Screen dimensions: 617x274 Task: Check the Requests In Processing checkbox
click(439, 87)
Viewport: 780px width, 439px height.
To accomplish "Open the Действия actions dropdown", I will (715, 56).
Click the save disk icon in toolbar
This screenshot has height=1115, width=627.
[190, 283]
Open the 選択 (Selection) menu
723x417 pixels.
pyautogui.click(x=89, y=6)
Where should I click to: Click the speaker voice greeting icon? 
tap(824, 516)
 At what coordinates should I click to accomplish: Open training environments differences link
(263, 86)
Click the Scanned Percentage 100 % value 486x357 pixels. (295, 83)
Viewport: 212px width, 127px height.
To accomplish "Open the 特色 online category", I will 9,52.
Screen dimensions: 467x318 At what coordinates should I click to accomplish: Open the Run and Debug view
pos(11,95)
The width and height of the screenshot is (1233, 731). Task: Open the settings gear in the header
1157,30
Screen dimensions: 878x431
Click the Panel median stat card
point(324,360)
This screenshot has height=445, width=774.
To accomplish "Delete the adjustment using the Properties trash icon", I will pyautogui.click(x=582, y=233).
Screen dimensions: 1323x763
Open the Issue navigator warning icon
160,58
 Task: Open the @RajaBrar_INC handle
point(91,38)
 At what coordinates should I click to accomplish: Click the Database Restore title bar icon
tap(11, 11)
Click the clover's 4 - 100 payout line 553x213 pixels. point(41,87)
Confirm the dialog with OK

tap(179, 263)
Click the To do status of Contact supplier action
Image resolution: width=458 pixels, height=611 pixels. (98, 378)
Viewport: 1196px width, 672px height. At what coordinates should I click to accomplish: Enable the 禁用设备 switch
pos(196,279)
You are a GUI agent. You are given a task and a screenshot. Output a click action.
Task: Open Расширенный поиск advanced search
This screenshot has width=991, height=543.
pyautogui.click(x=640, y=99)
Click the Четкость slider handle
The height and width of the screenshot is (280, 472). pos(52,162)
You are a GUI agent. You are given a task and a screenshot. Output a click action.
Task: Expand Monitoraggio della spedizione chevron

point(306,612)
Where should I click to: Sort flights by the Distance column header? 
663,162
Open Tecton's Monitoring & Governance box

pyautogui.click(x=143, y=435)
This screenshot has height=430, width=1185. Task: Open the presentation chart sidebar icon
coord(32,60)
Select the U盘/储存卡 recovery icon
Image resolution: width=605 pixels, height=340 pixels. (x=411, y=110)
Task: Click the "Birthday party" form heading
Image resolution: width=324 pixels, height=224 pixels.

--

§ Required work
Using the material above, write out each entry again with nothing changed.

§ Solution below
Screen dimensions: 617x274 Task: Check the Requests In Processing checkbox
click(439, 87)
Viewport: 780px width, 439px height.
To accomplish "Open the Действия actions dropdown", I will (715, 56).
Click the save disk icon in toolbar
This screenshot has height=1115, width=627.
[190, 283]
Open the 選択 (Selection) menu
723x417 pixels.
pyautogui.click(x=89, y=6)
Where should I click to: Click the speaker voice greeting icon? 
tap(824, 516)
 At what coordinates should I click to accomplish: Open training environments differences link
(263, 86)
Click the Scanned Percentage 100 % value 486x357 pixels. (295, 83)
Viewport: 212px width, 127px height.
To accomplish "Open the 特色 online category", I will 9,52.
Screen dimensions: 467x318 At what coordinates should I click to accomplish: Open the Run and Debug view
pos(11,95)
The width and height of the screenshot is (1233, 731). Task: Open the settings gear in the header
1157,30
Screen dimensions: 878x431
Click the Panel median stat card
point(324,360)
This screenshot has height=445, width=774.
To accomplish "Delete the adjustment using the Properties trash icon", I will pyautogui.click(x=582, y=233).
Screen dimensions: 1323x763
Open the Issue navigator warning icon
160,58
 Task: Open the @RajaBrar_INC handle
point(91,38)
 At what coordinates should I click to accomplish: Click the Database Restore title bar icon
tap(11, 11)
Click the clover's 4 - 100 payout line 553x213 pixels. point(41,87)
Confirm the dialog with OK

tap(179, 263)
Click the To do status of Contact supplier action
Image resolution: width=458 pixels, height=611 pixels. (98, 378)
Viewport: 1196px width, 672px height. At what coordinates should I click to accomplish: Enable the 禁用设备 switch
pos(196,279)
You are a GUI agent. You are given a task and a screenshot. Output a click action.
Task: Open Расширенный поиск advanced search
This screenshot has width=991, height=543.
pyautogui.click(x=640, y=99)
Click the Четкость slider handle
The height and width of the screenshot is (280, 472). pos(52,162)
You are a GUI agent. You are given a task and a screenshot. Output a click action.
Task: Expand Monitoraggio della spedizione chevron

point(306,612)
Where should I click to: Sort flights by the Distance column header? 
663,162
Open Tecton's Monitoring & Governance box

pyautogui.click(x=143, y=435)
This screenshot has height=430, width=1185. Task: Open the presentation chart sidebar icon
coord(32,60)
Select the U盘/储存卡 recovery icon
Image resolution: width=605 pixels, height=340 pixels. (x=411, y=110)
Task: Click the "Birthday party" form heading
Image resolution: width=324 pixels, height=224 pixels.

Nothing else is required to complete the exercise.